Tampoco llevaba corbata, sólo una camisa blanca y nítida, con los botones superiores desabrochados. Una cadena de oro adornaba su cuello. Sus antebrazos tenían un gran tatuaje, que sólo podía suponer que continuaba hasta su brazo.

—¿Por qué... Por qué estoy aquí? —susurré, con la voz quebrada.

Su pulgar rozó mi mejilla.

—Todo a su tiempo, gattina. Porahora, creo que tenemos que encontrarte una muda de ropa.

Se levantó y cruzó la habitación. Abrió unas puertas dobles que ocultaban un vestidor.

Cuando volvió, llevaba una camisa y un par de bóxers. Los dejó en la cama y señaló otra puerta.

—Ese es el baño, Gattina. Probablemente quieras asearte. Volveré en veinte minutos y podrás comer algo. ¿Te parece bien? —preguntó.

Quería gritar: «No, quiero irme a casa». Pero eso no era realmente una opción. Probablemente mi casa seguía llena de policías, y mi padre no estaría allí. De repente me di cuenta de que debía llamar al tío Daniel.

—¿Tienes mi teléfono? Se supone que debía llamar a mi tío.

Se rió. —Por supuesto que sí, Gattina.

De repente me di cuenta de lo poco convincente que sonaba eso. Eso es probablemente lo que dicen todos los secuestrados: mi familia me buscará.

Miré al suelo y suspiré. Había perdido toda mi lucha después del día de hoy.

—Te dejaré para que te limpies, Gattina —Se rió mientras señalaba con la cabeza hacia el baño.

Mientras se dirigía a la puerta, levanté la vista y lo llamé. —Me llamo Rosie.

Me miró y sonrió. —Oh, sé exactamente quién eres, Gattina.

Le observé mientras abría la puerta y se marchaba, con la confusión en mi rostro.

¿Cómo sabía él quién era yo? Todavía no tenía ni idea de quién era él.

Recogí la ropa y me dirigí al baño. Era enorme. Más grande que la habitación de mi casa.

Había una ducha enorme, una gran bañera de esquina con chorros y dos lavabos con espejos sobre cada uno. En una de las paredes había un gran toallero con calefacción, lleno de esponjosas toallas blancas.

Cerré la puerta con llave.

Me sentía sucia. Sólo podía pensar en las manos de ese asqueroso bastardo sobre mí.

¿Estaba mal que no lamentara su muerte? Me estremecí. No sólo por la idea, sino también porque la persona que me había salvado no había dudado en dispararle.

Aunque pensara en escapar, el miedo a ser atrapada era diez veces peor. Probablemente también me dispararía.

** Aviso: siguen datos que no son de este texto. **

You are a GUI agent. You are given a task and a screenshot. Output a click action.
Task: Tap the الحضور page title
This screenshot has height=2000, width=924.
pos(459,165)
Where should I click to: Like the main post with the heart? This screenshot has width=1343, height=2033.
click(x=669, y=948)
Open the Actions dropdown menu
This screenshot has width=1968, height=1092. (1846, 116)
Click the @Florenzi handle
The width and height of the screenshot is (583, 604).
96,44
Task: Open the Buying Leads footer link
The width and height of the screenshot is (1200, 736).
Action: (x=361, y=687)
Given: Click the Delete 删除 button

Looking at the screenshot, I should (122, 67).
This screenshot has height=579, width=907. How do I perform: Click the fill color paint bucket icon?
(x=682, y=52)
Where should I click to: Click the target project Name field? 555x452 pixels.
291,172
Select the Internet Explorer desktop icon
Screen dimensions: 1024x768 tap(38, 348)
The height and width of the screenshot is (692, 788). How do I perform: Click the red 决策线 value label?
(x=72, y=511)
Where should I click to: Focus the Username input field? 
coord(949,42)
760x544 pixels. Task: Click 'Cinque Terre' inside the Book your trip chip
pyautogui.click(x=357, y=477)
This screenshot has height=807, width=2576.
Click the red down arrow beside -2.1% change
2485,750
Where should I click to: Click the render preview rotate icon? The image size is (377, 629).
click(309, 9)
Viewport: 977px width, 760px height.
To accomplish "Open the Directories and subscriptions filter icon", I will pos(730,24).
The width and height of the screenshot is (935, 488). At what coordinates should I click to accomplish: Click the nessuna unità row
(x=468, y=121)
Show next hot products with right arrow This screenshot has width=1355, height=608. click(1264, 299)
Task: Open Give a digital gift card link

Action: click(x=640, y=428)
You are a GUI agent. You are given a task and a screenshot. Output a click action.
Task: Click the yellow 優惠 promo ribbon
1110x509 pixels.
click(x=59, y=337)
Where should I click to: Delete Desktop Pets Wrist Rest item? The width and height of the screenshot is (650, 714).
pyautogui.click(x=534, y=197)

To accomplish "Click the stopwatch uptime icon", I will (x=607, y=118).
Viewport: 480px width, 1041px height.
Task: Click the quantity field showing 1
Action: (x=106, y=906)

Sólo deseaba saber por qué me habían llevado. Fue por algo más que por estar en cuclillas en esa casa.

Me quité la ropa y miré entre la bañera y la ducha. Una ducha sería más rápida, pero un baño podría ayudarme a eliminar el estrés y el dolor de los músculos de los hombros.

No sabía cuánto tiempo había estado atada, pero era el suficiente para que mis músculos se sintieran doloridos.

Empecé a preparar el baño; el vapor empezó a llenar la habitación. Me metí en la bañera llena de agua caliente. Al sentarme, me estremecí y me miré la parte superior de la pierna. Todavía estaba roja por el lugar donde me había golpeado el hombre que ahora estaba muerto.

Me recosté en la bañera, dejando que el agua caliente me relajara. Cerré los ojos, tratando de imaginar que estaba en otro lugar que no fuera este.